#### Objective a
Reproduce word for word the stretch of the bluefin tuna article from "It wasn’t just" through "Bermuda, said Soares.".

David Soares knew he had hooked a big one when his line practically vanished. It was around 10 a.m. on Dec. 22, 2013. He was trolling for wahoo and yellowfin tuna on Challenger Banks about 12 miles southwest of Bermuda when 950 yards of a 1,000-yard reel was gone in seconds.
It wasn’t just a big one. It was the big one. After the fish took him two miles in reverse and fought a "straight up and down battle” for two hours, Soares reeled in a bluefin tuna weighing 1,003 pounds, gutted and gilled. It was the biggest one ever caught in Bermuda, said Soares.
“Right away, when anything takes that much line off a reel that fast, I realized he was quite large,” said Soares. “I’ve never had them take it that fast or that much. I’ve had them take 400 or 500.”
For the two-hour battle, Soares said his reel was set at its maximum drag of 55 pounds and at low speed for a slow and steady pull-in.
About halfway through, the fish dashed away with 400 yards of line. But Soares, who caught the big bluefin single-handedly, persisted. When finally the fish was about 10 to 12 yards away, he harpooned it and brought it in.
Once you learn more about Soares, the monster catch is an achievement but not a surprise. At 43, the third-generation commercial fisherman has been fishing from Bermuda for 25 years. His grandfather was the island’s last whaler and last person to build and sail a trade schooner. Soares has caught four of the 10 bluefin tuna landed in Bermuda, which also included a 630-pounder in November 2009 and a pair on the same day — weighing 403 pounds and 395 pounds — in February of 2012.
When I talked to him last week he was stateside at Platypus Marine in Port Angeles, Wash., which is building him a 55-foot power catamaran for personal use. He and his wife plan to make its first journey to Southeast Alaska toward the end of this summer when the salmon fishing is hot (and fishermen love to fish on their vacations).

[Word and element pointing entries]
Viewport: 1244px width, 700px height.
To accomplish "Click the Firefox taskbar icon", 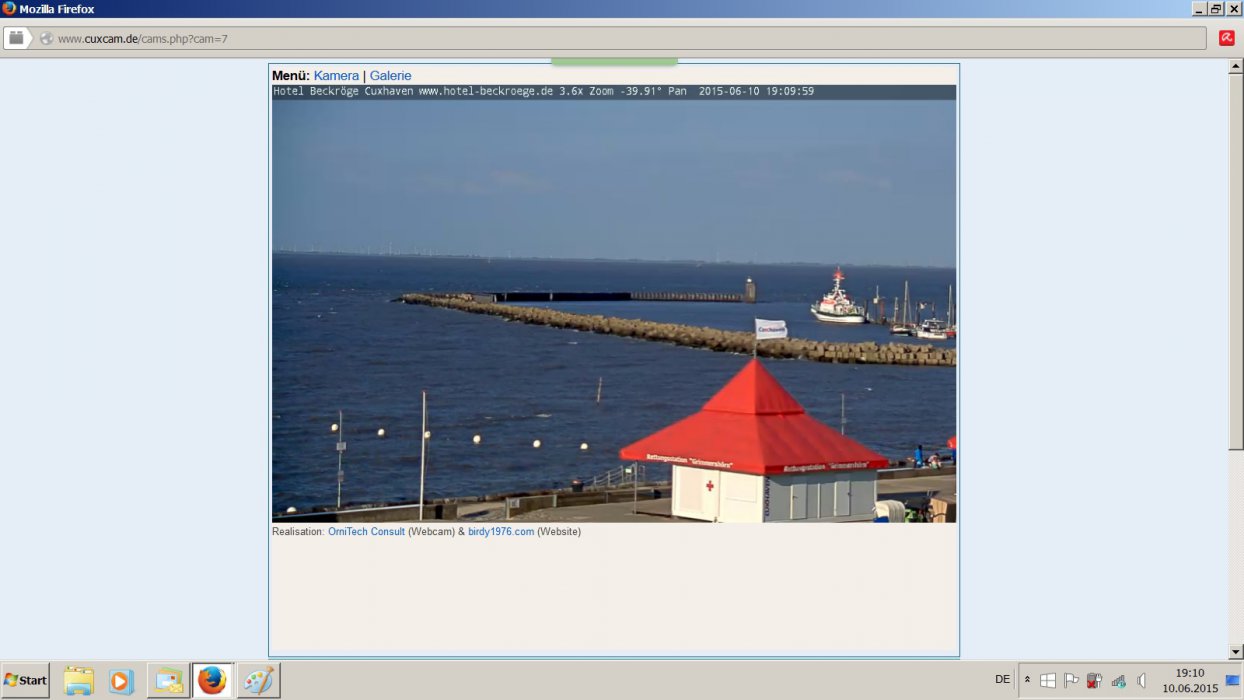I will [212, 681].
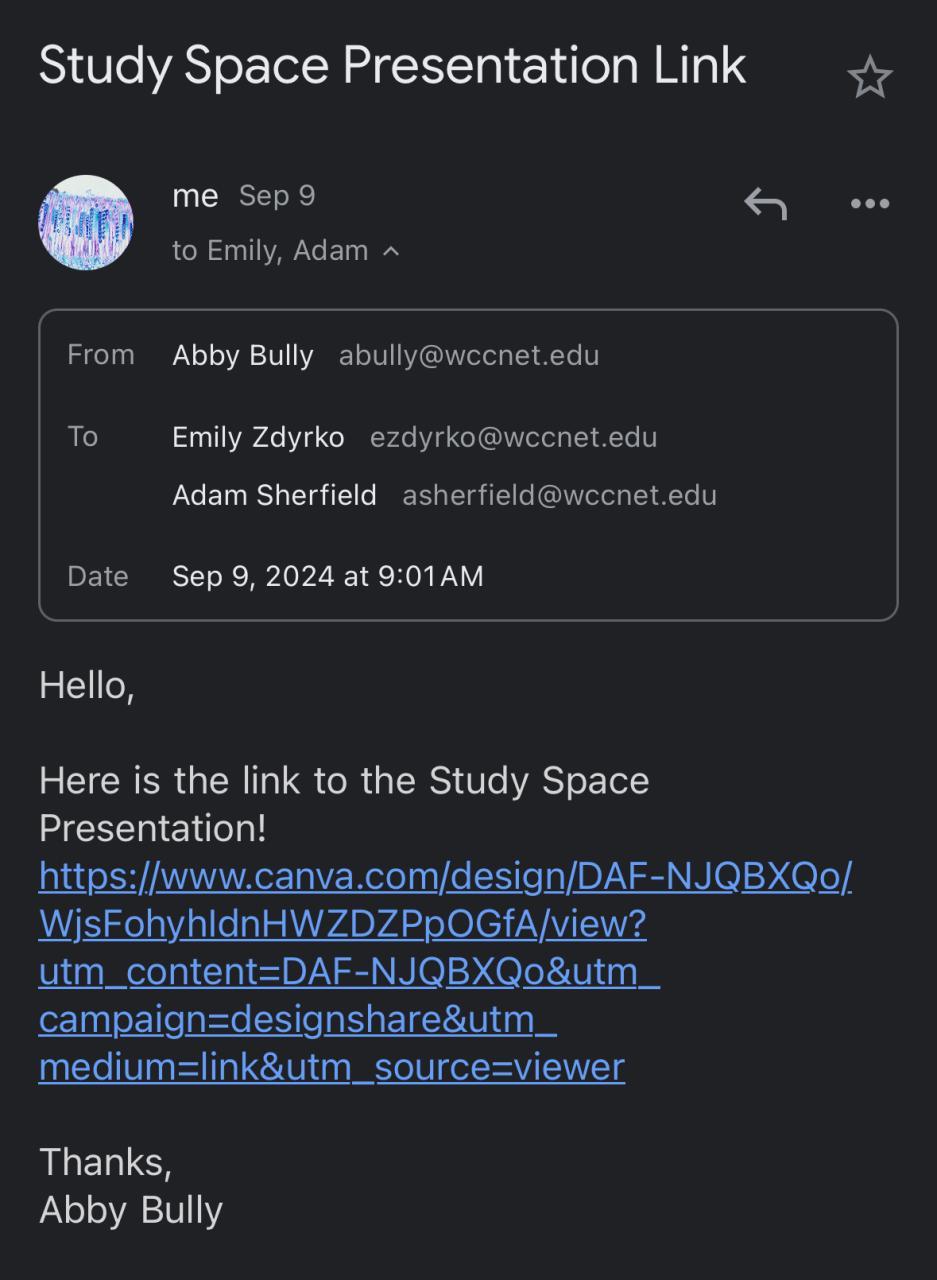Open the three-dot more options menu
Viewport: 937px width, 1280px height.
click(x=869, y=203)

#### Objective b
Count the lines of the listing that contain the string "Viewport", treating case as significant, and state only the number.

#### Full solution a
It wasn’t just a big one. It was the big one. After the fish took him two miles in reverse and fought a "straight up and down battle” for two hours, Soares reeled in a bluefin tuna weighing 1,003 pounds, gutted and gilled. It was the biggest one ever caught in Bermuda, said Soares.

#### Full solution b
2